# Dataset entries

────────────────

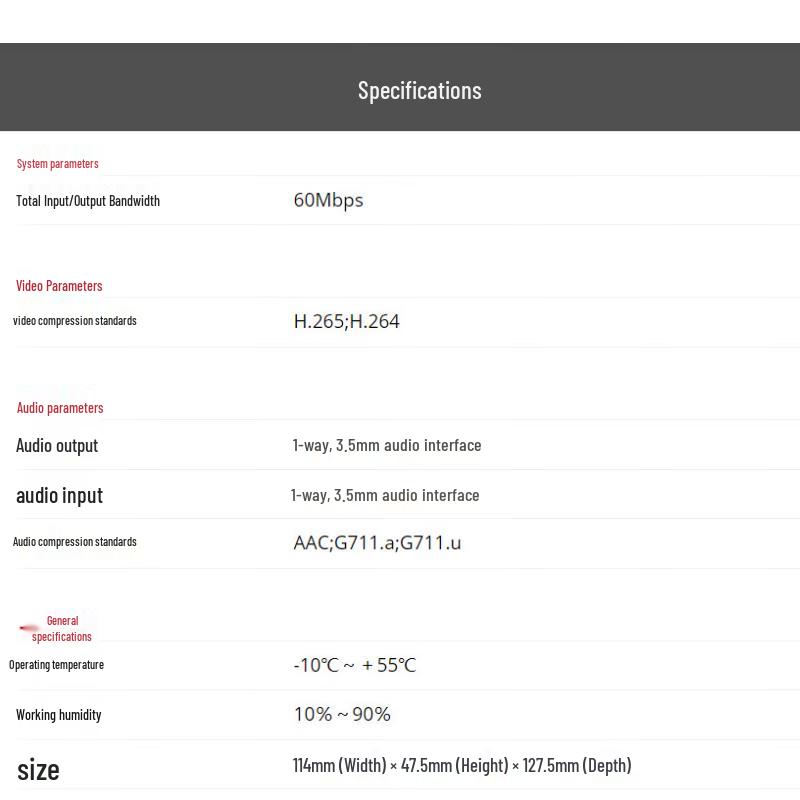Select the AAC;G711.a;G711.u value
This screenshot has height=800, width=800.
pos(378,543)
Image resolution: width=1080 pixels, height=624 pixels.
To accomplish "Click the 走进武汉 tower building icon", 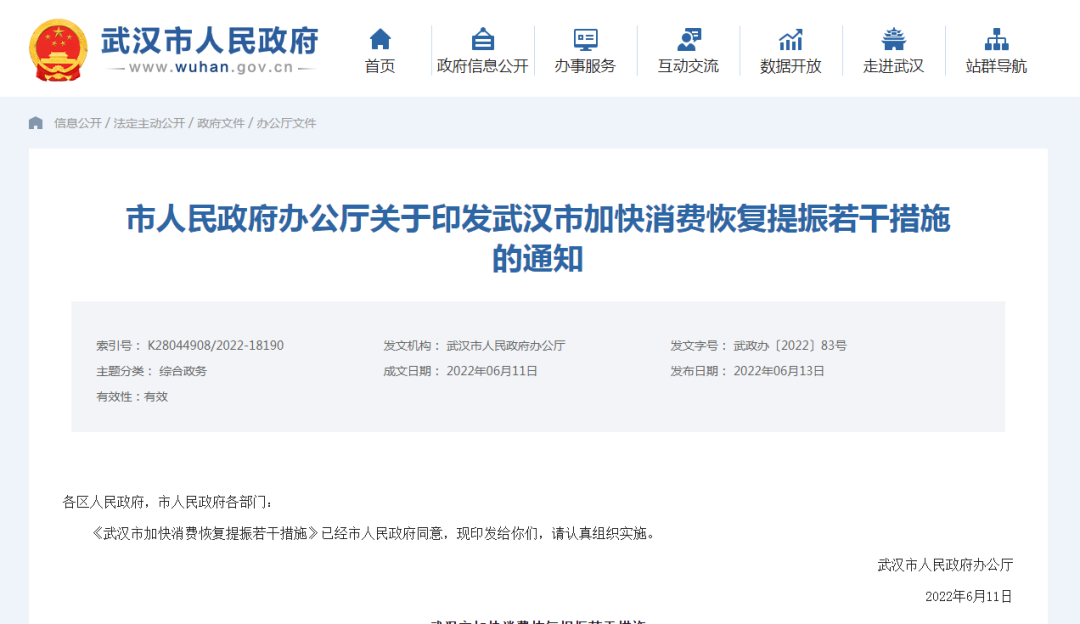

────────────────

# WHAT NEEDS TO BE DONE
Nothing but the lines from the one holding "Image resolution: width=1080" through the final line of the records above belongs in the answer, each retyped exactly; omit the pictures.

# SOLUTION TO THIS PROBLEM
Image resolution: width=1080 pixels, height=624 pixels.
To accomplish "Click the 走进武汉 tower building icon", 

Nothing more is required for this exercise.